### TO DO
Copy the panel announcement starting at "- Bart van der" and ending at "reading either one.", changing "Scripture" to "the Bible".

Faraday Institute Film & Faculty Panel on Biological Origins
Wednesday, November 14 @ 4:00 p.m, Woodward IRC Room 5 (UBC Gate One)
(Reading Material: Alvin Plantinga, Where the Conflict Really Lies.)
UBC Regent & TWU Live Panelists (moderator Martin Barlow)
- Bart van der Kamp, Professor Emeritus and Former Head of Forestry, UBC
- Iain Provan, Professor of Ancient Hebrew Literature, Regent College
- Judith Toronchuk, retired Professor Biopsychology, Trinity Western University
Reflections on the Panel Discussion: Dr. Iain Provan
I enjoyed being part of the panel last Wednesday. The topic we were discussing was the important one of “reading God’s two books” – creation, on the one hand, and Scripture, on the other. Can we read these two books together, with integrity? I believe that we can, IF we avoid making mistakes in reading either one.
On the side of “reading creation,” for example, one of the mistakes we have made is in the area of what some people call “natural evil” or “physical evil” – tsunamis, earthquakes, and the like. We call such things “evil,” and then we are faced with the “problem” of reconciling the suffering arising from this “evil” with the idea of a good Creator. But I don’t think it makes any sense to call “evil” the suffering in the world that is an inevitable outcome of the fact that the good God has made the world in the particular way that he has, and not in some other way. This kind of suffering is simply a consequence of living in this world, and not another one. You will suffer if you put your hand in a fire. It’s not pleasant. It hurts. But evil does not come into it. Likewise, moving tectonic plates are necessary for the proper and good functioning of this world, but sometimes moving tectonic plates do cause earthquakes and tsunamis.

### DATA EXCERPT
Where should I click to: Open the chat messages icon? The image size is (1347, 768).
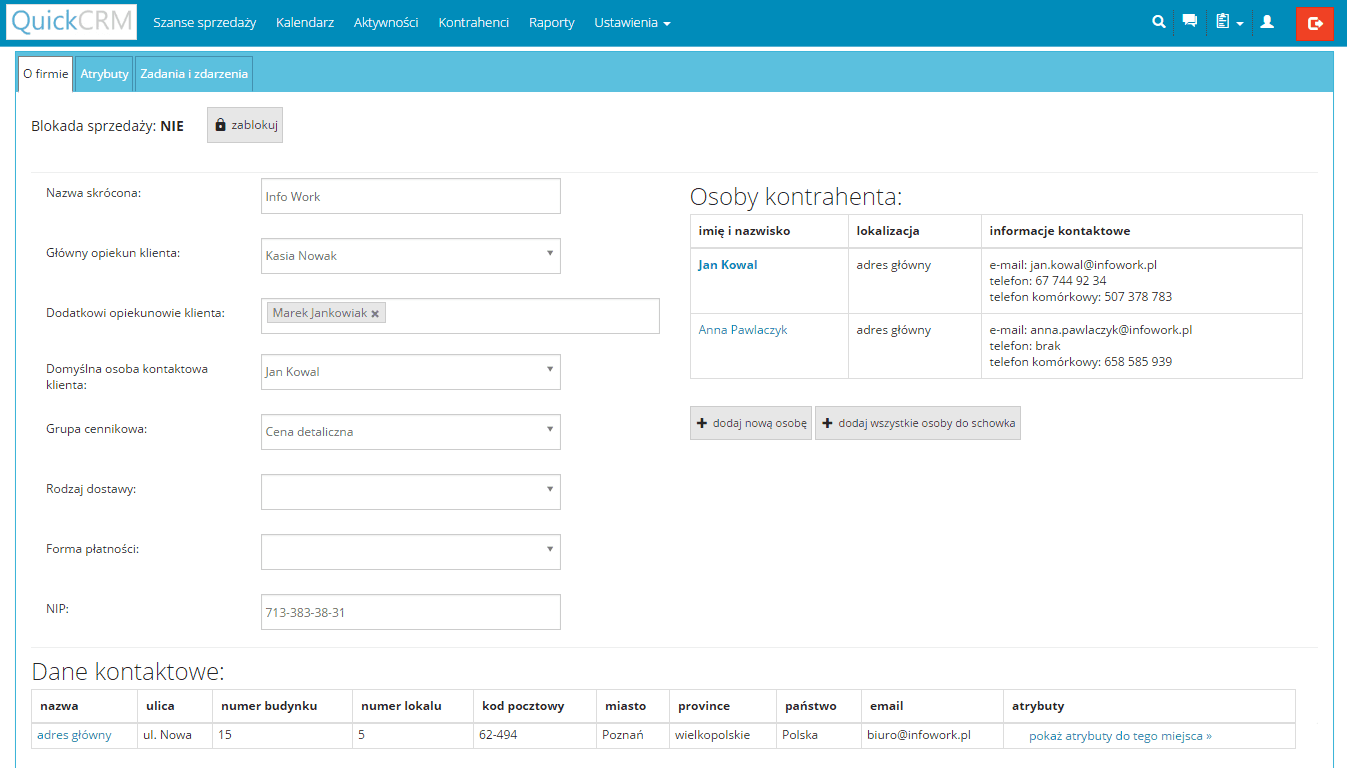[1189, 21]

### RESPONSE
- Bart van der Kamp, Professor Emeritus and Former Head of Forestry, UBC
- Iain Provan, Professor of Ancient Hebrew Literature, Regent College
- Judith Toronchuk, retired Professor Biopsychology, Trinity Western University
Reflections on the Panel Discussion: Dr. Iain Provan
I enjoyed being part of the panel last Wednesday. The topic we were discussing was the important one of “reading God’s two books” – creation, on the one hand, and the Bible, on the other. Can we read these two books together, with integrity? I believe that we can, IF we avoid making mistakes in reading either one.